The old hourglass, filled with golden sand, sits beside a chair in Patrick McHale’s front room. It is special to him, so when Arthur, the family’s grey cat, leaps onto the table, sending the invertible item wobbling, McHale lifts the feline gently and places him in the hallway.
McHale collects antique books and vintage Atari games, but the glass time measurer has a special meaning. Hourglasses figure in a new stop-motion film, “Guillermo del Toro’s Pinocchio,” that McHale co-wrote with the Oscar-winning Mexican writer-director. They symbolize the relentless passage of time, a theme of the movie.
The film is being hailed for its remarkable production design and believable characters. “It’s pretty incredible how they made them come to life,” says McHale, referring to the team that imparted vibrant personalities to the models.
After premiering in theatres this fall, the movie is being streamed on Netflix starting in December.
McHale helped write the film first while in Vancouver with del Toro and then at a computer next to the fireplace in his 1840s home on a country road in Concord. He and the director traded ideas and “shot scripts back and forth.”
After earning a BFA in 2006 from the California Institute of the Arts, the New Jersey native wrote and storyboarded at Cartoon Network Studios. He worked on a series titled “The Marvelous Adventures of Flapjack” that was twice nominated for an Emmy.
In 2011 McHale began work on “Tome of the Unknown,” an eight-minute short that became the basis for a ten-part miniseries, “Over the Garden Wall.” It earned an Emmy for Best Animated Program.
McHale has written several graphic novels and comic books. He has also served as a consultant to Netflix, providing ideas and feedback when it was planning its animation studio.
“Homesick for the seasons,” McHale came back east at one point and stayed for a time in Concord. He settled here eight years ago with his family, drawn to the town’s “nice balance of nature, history, and culture, proximity to Boston, and good schools.”
After del Toro saw some of McHale’s work, he phoned him, which McHale at first thought might be a prank call. That led to sharing ideas about what they could do together and later, to collaborating on “Pinocchio.”
Set in WWII fascist Italy, this version is darker in tone than the 1940 Disney film and the 1883 children’s novel. In the new movie, Geppetto’s sweet son Carlo is killed by a stray bomb and the woodcarver one night drunkenly builds out of pine a spindly boy that looks like his lost child.
The film is steeped in loss and grief. As one character says, “You never know how long you have with someone until they’re gone.” But it is also a celebration of life and love, McHale says.
Working primarily on character development, McHale imagined, for example, how Pinocchio, who tends to be disobedient and defiant, might annoy Geppetto and lent the puppet “real boy” behavior. Though Pinocchio is “obnoxious sometimes and gets into trouble, he’s just an innocent boy, a baby really, as he has actually just been born,” he says.

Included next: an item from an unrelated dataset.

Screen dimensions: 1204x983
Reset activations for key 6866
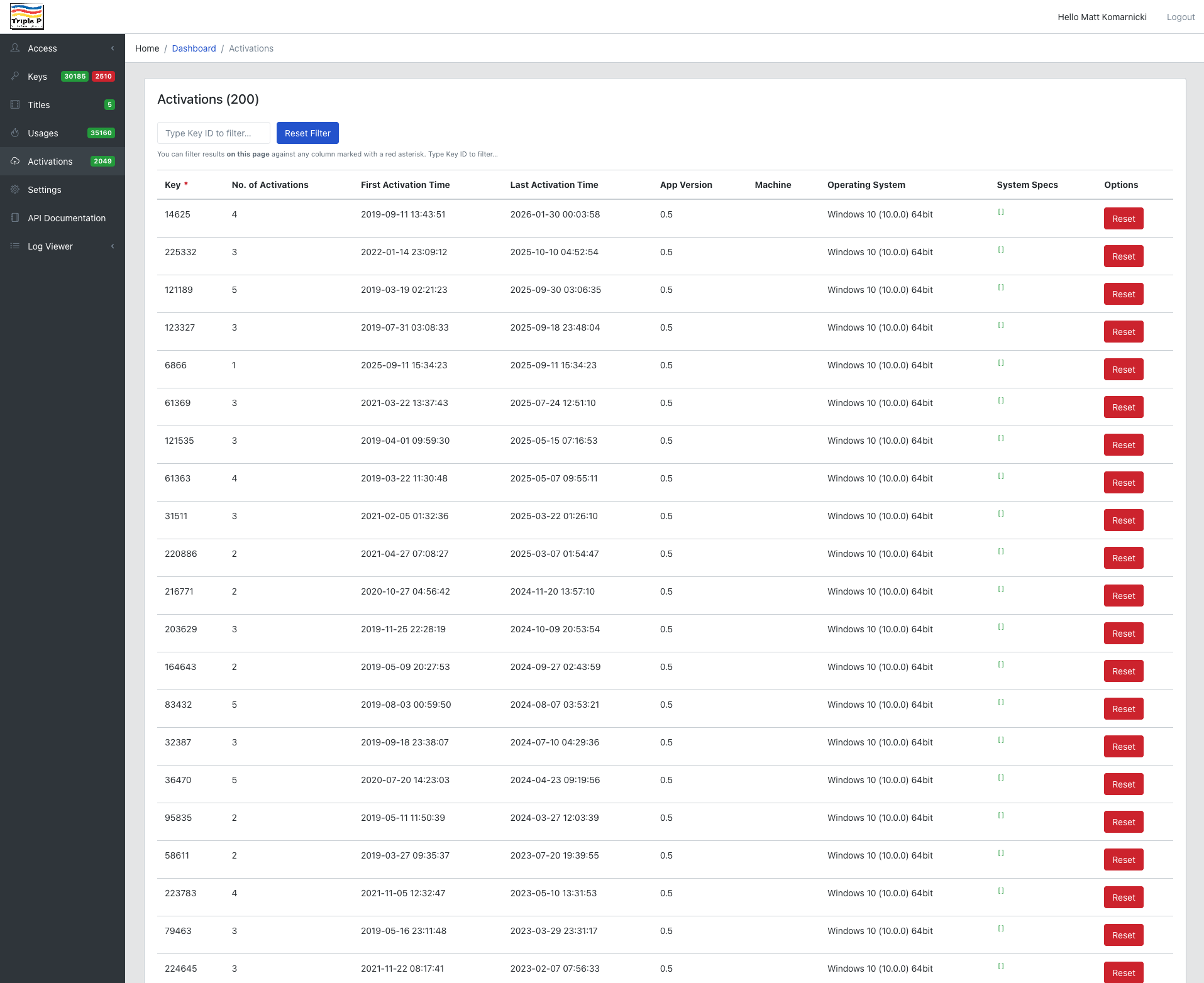point(1124,369)
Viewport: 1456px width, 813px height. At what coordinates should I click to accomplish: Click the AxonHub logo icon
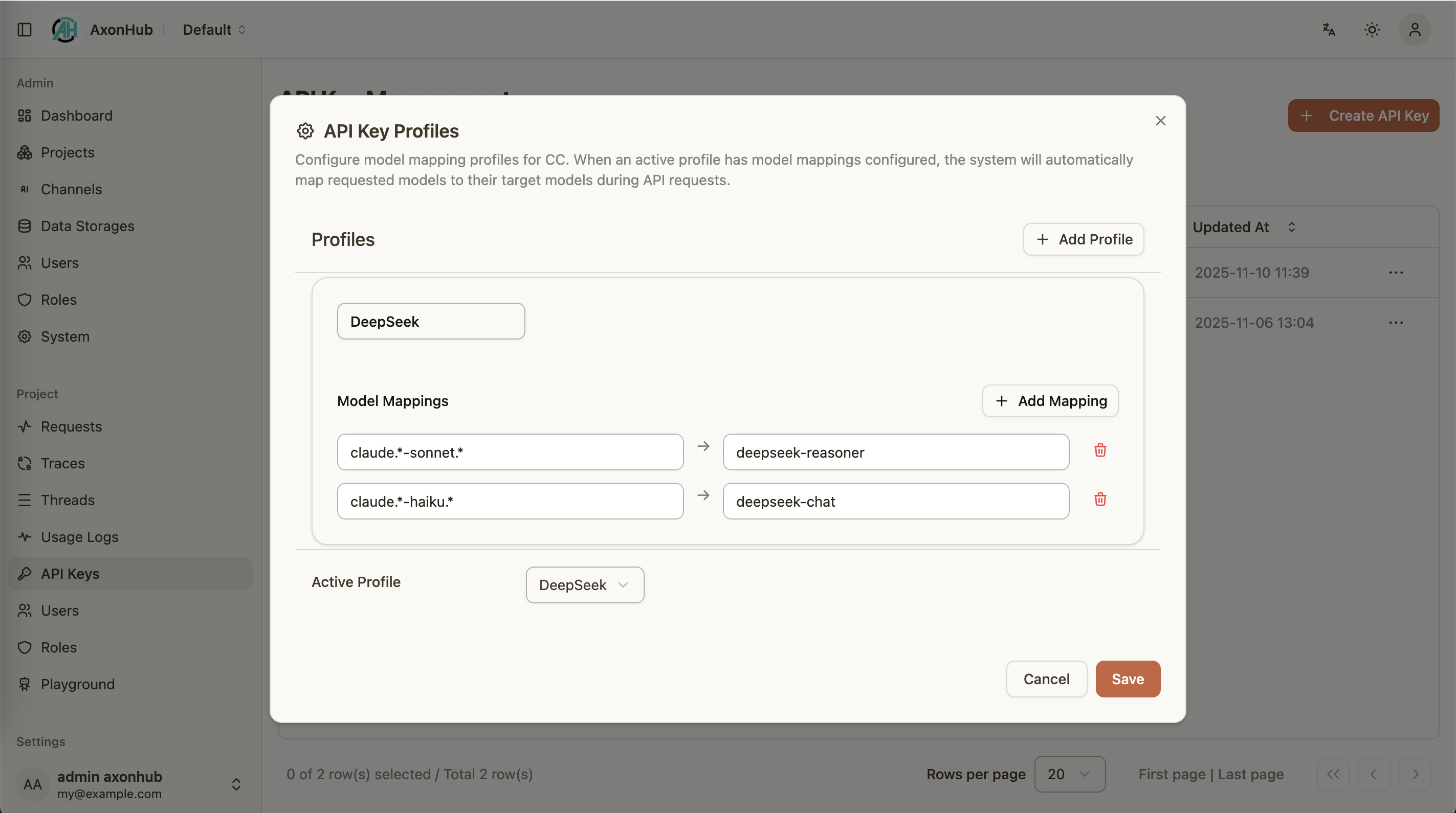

These days McHale, also a songwriter who wrote some of the lyrics for the songs in the film and has recorded music with friends, is working on a number of personal projects, including a “dream project:” a period mini-series with puppetry and animation.
Having attended the LA premiere of “Pinocchio,” McHale says he prefers the creative process to the public role of a filmmaker. “I don’t really need to be on a red carpet,” he says. “I just want to make things I care about, and hopefully people.